EXCERPTED DATA
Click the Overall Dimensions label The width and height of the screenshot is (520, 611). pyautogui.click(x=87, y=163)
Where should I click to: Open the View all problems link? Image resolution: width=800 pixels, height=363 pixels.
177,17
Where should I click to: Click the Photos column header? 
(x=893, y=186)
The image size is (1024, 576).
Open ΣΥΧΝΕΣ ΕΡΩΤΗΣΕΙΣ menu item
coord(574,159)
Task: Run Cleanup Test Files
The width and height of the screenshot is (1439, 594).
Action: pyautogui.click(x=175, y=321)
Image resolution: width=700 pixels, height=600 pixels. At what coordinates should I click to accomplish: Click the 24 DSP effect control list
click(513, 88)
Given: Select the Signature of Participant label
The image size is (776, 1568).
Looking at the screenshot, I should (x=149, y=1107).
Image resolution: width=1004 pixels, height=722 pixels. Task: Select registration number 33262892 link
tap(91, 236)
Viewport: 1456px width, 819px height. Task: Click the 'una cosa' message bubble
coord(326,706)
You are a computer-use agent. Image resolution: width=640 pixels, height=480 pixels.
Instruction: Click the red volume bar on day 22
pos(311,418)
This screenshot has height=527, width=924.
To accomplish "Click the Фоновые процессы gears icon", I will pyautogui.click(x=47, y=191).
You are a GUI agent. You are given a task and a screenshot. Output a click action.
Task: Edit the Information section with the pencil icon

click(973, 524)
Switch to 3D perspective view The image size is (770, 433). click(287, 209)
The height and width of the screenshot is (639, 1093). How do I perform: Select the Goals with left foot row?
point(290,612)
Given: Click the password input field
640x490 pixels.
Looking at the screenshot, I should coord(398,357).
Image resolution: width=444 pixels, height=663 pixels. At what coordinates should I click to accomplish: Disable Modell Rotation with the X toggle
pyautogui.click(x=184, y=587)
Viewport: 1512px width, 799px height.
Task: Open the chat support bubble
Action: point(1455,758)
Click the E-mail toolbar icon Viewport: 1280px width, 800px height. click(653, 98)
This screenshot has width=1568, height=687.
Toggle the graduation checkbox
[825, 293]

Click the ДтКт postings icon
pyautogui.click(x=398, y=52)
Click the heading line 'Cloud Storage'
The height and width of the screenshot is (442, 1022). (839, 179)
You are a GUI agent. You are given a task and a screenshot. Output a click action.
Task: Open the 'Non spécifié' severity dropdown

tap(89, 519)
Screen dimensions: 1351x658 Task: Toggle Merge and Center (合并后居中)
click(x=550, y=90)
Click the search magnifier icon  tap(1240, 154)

ASSIGNED TASK
All the records above need to be transcribed exactly and in full.

TASK RESPONSE
Click the Overall Dimensions label The width and height of the screenshot is (520, 611). pyautogui.click(x=87, y=163)
Where should I click to: Open the View all problems link? Image resolution: width=800 pixels, height=363 pixels.
177,17
Where should I click to: Click the Photos column header? 
(x=893, y=186)
The image size is (1024, 576).
Open ΣΥΧΝΕΣ ΕΡΩΤΗΣΕΙΣ menu item
coord(574,159)
Task: Run Cleanup Test Files
The width and height of the screenshot is (1439, 594).
Action: pyautogui.click(x=175, y=321)
Image resolution: width=700 pixels, height=600 pixels. At what coordinates should I click to accomplish: Click the 24 DSP effect control list
click(513, 88)
Given: Select the Signature of Participant label
The image size is (776, 1568).
Looking at the screenshot, I should (x=149, y=1107).
Image resolution: width=1004 pixels, height=722 pixels. Task: Select registration number 33262892 link
tap(91, 236)
Viewport: 1456px width, 819px height. Task: Click the 'una cosa' message bubble
coord(326,706)
You are a computer-use agent. Image resolution: width=640 pixels, height=480 pixels.
Instruction: Click the red volume bar on day 22
pos(311,418)
This screenshot has height=527, width=924.
To accomplish "Click the Фоновые процессы gears icon", I will pyautogui.click(x=47, y=191).
You are a GUI agent. You are given a task and a screenshot. Output a click action.
Task: Edit the Information section with the pencil icon

click(973, 524)
Switch to 3D perspective view The image size is (770, 433). click(287, 209)
The height and width of the screenshot is (639, 1093). How do I perform: Select the Goals with left foot row?
point(290,612)
Given: Click the password input field
640x490 pixels.
Looking at the screenshot, I should coord(398,357).
Image resolution: width=444 pixels, height=663 pixels. At what coordinates should I click to accomplish: Disable Modell Rotation with the X toggle
pyautogui.click(x=184, y=587)
Viewport: 1512px width, 799px height.
Task: Open the chat support bubble
Action: point(1455,758)
Click the E-mail toolbar icon Viewport: 1280px width, 800px height. click(653, 98)
This screenshot has width=1568, height=687.
Toggle the graduation checkbox
[825, 293]

Click the ДтКт postings icon
pyautogui.click(x=398, y=52)
Click the heading line 'Cloud Storage'
The height and width of the screenshot is (442, 1022). (839, 179)
You are a GUI agent. You are given a task and a screenshot. Output a click action.
Task: Open the 'Non spécifié' severity dropdown

tap(89, 519)
Screen dimensions: 1351x658 Task: Toggle Merge and Center (合并后居中)
click(x=550, y=90)
Click the search magnifier icon  tap(1240, 154)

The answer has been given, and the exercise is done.